Zeinebou Mint Taleb Moussa (زينب منت طالب موسى) is a women's rights activist in Mauritania, focused on combating sexual violence through her work as founder of El Wafa, a survivors' center, and as president of the non-governmental organization the Mauritanian Association for Maternal and Child Health (Association Mauritanienne pour la Santé de la Mère et de l'Enfant, AMSME).

== Career ==

Mint Taleb Moussa was trained as a midwife, and worked in the Mauritanian Ministry of Health. In 2000, together with other midwives, she established the AMSME, to educate women about reproductive health and rights. In beginning their work, however, they realized that another issue, sexual violence, needed addressing. So in 2001, she founded the El Wafa center in Nouakchott to help victims of rape and sexual assault.

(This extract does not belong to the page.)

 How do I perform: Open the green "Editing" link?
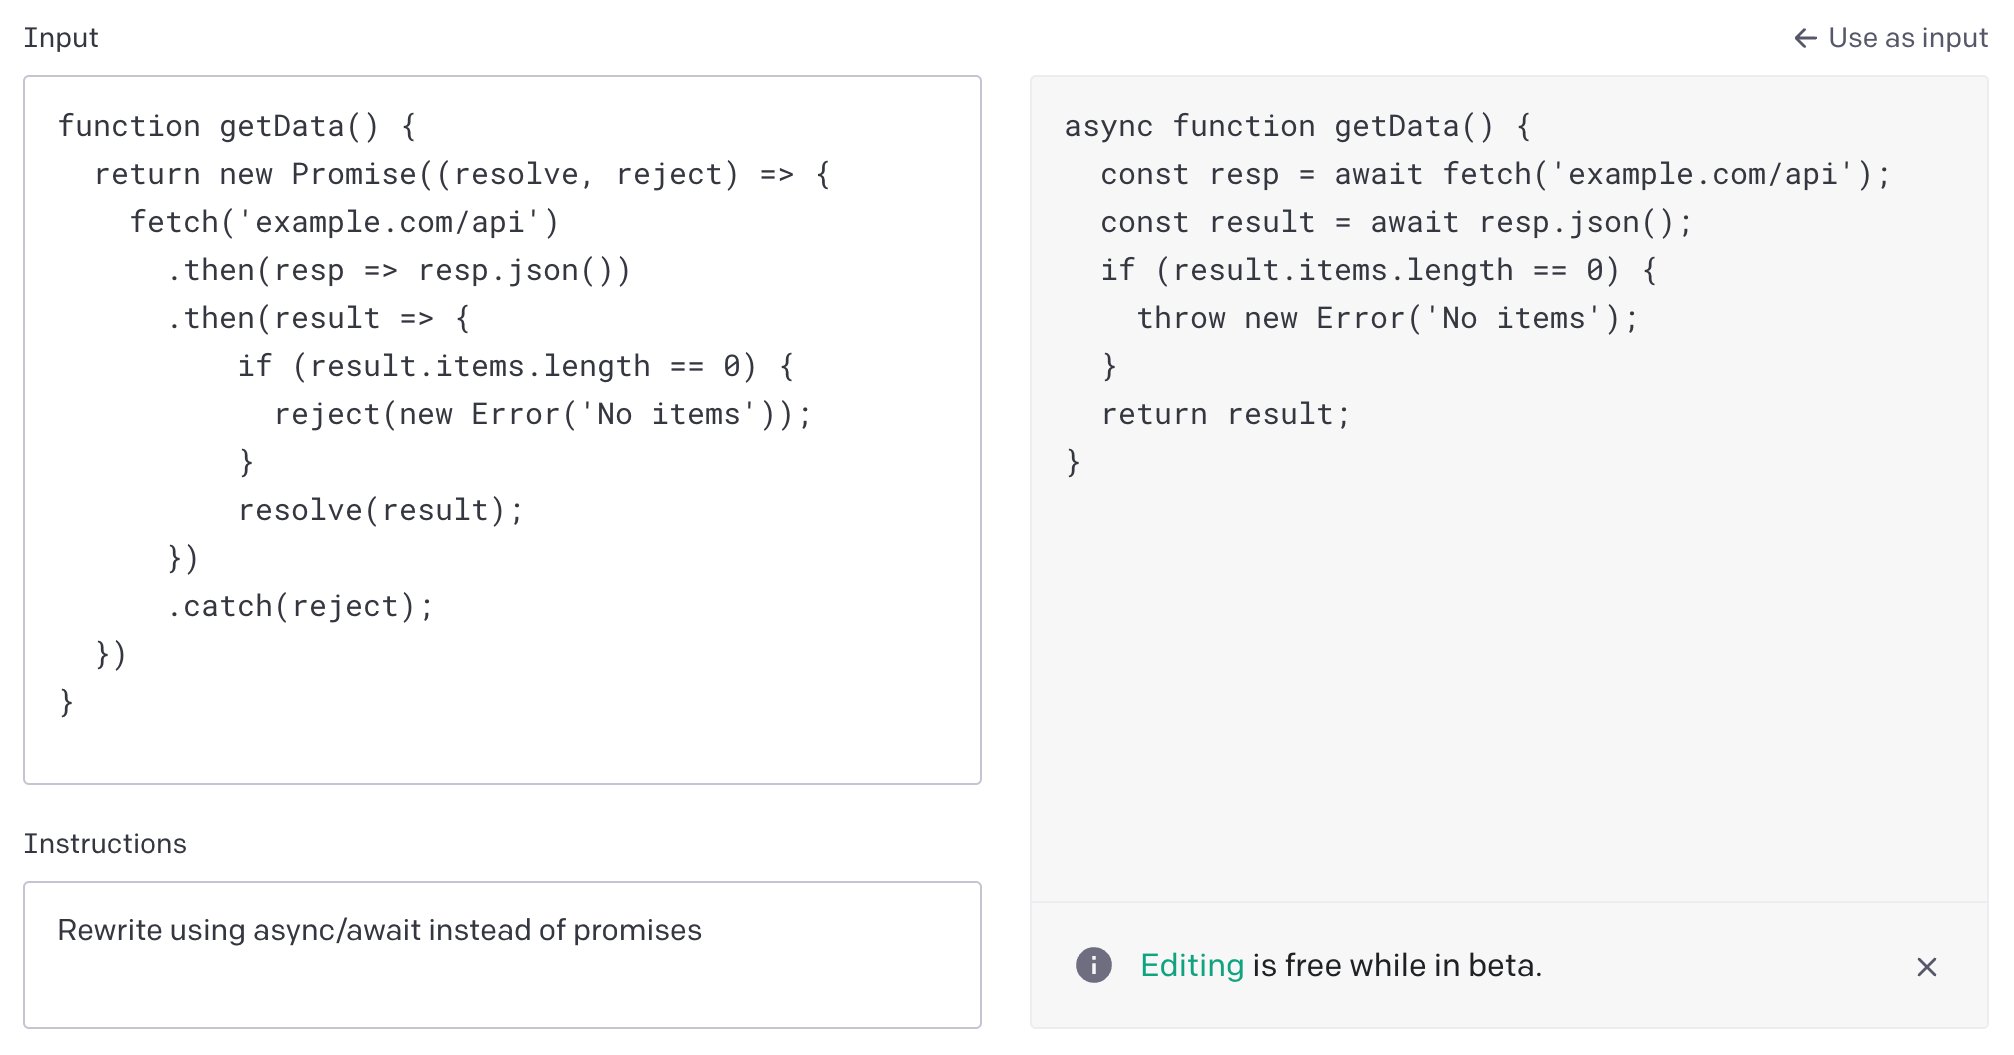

In 2016 she was named by the president of Mauritania, a member of the National Process for the Prevention of Torture (Mécanisme National de Prévention de la Torture). She has also served as an advisor for the Global Fund for Women.

Mint Taleb Moussa is working with other leaders in Mauritania to draft new laws concerning rape, which is not specifically recognized in the legal code.

== Awards and honors ==
- OkayAfrica 100 Women, 2017.
- Femme de Courage en Mauritanie pour l’année 2017, presented by United States Ambassador to Mauritania, 2017.